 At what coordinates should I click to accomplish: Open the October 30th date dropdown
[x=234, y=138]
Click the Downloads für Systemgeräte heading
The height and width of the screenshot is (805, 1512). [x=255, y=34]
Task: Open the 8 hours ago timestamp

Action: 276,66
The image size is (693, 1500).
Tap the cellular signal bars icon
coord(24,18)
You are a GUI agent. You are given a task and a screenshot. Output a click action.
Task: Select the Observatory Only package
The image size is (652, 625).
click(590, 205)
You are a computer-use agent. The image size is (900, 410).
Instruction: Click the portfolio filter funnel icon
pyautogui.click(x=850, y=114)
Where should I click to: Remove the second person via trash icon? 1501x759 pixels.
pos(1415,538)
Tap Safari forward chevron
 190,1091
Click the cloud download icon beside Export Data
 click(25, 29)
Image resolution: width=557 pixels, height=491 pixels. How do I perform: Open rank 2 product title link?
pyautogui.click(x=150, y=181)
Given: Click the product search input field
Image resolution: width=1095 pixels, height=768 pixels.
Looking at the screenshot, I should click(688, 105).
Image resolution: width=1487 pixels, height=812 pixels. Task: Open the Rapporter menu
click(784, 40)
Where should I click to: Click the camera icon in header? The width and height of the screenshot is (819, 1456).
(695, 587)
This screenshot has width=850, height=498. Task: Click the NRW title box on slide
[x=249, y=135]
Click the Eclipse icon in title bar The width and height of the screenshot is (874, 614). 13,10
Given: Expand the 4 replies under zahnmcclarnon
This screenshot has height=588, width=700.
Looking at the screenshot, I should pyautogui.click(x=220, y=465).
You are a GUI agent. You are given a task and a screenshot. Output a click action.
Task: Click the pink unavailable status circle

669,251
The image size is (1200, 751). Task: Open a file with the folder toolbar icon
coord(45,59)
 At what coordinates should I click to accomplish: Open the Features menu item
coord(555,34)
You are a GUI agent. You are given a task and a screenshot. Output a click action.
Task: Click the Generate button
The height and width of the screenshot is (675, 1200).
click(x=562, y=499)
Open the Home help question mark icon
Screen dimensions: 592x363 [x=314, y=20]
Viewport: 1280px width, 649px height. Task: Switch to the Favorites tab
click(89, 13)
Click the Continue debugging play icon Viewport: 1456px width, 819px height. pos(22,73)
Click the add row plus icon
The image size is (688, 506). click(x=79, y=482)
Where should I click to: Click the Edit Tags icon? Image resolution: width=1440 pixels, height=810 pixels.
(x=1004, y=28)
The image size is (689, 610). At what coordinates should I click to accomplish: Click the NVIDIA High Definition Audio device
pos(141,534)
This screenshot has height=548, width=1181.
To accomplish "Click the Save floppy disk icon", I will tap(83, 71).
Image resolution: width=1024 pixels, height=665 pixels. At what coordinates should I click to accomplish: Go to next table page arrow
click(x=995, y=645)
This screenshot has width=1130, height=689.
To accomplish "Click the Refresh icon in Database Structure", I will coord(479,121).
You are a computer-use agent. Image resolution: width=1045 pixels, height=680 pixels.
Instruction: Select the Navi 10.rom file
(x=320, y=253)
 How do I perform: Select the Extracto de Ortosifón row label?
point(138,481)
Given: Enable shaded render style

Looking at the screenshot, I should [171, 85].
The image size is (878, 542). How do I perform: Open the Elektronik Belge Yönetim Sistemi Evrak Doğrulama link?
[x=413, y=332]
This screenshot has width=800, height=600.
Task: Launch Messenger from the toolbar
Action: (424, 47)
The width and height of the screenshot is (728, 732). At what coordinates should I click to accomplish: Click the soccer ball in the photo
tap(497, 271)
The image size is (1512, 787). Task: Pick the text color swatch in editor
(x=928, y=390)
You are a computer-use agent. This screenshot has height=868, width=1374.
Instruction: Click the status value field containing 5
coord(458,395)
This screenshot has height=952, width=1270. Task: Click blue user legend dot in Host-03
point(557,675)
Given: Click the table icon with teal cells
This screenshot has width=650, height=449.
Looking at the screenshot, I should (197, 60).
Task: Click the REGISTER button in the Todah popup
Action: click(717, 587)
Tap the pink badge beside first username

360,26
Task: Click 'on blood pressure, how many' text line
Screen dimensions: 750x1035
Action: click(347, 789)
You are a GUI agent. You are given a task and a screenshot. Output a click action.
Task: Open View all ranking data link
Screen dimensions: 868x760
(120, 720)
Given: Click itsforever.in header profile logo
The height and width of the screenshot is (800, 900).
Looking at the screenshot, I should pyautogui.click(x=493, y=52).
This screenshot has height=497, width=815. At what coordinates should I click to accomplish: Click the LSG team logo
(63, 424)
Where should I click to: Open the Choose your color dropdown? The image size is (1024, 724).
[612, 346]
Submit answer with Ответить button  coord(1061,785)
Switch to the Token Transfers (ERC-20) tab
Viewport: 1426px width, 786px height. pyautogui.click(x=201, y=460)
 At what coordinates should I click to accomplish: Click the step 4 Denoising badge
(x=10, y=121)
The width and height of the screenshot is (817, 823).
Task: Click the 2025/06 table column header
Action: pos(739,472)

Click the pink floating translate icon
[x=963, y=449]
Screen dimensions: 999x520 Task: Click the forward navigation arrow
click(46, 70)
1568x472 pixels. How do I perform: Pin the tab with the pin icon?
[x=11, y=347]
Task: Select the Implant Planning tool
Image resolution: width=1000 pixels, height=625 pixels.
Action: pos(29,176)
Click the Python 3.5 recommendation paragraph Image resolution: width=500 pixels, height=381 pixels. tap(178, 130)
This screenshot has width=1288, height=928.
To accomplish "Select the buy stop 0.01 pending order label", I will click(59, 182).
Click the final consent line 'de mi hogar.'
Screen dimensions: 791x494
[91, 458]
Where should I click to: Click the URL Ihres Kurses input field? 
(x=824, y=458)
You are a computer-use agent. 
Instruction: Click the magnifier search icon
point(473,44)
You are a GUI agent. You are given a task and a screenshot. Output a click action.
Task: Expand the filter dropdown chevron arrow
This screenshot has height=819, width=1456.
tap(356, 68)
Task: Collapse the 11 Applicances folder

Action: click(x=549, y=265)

● TASK OBJECTIVE
In the records above, find each line that mentions the word "Expand", and copy it.

● WORKED SOLUTION
Given: Expand the 4 replies under zahnmcclarnon
Task: Expand the filter dropdown chevron arrow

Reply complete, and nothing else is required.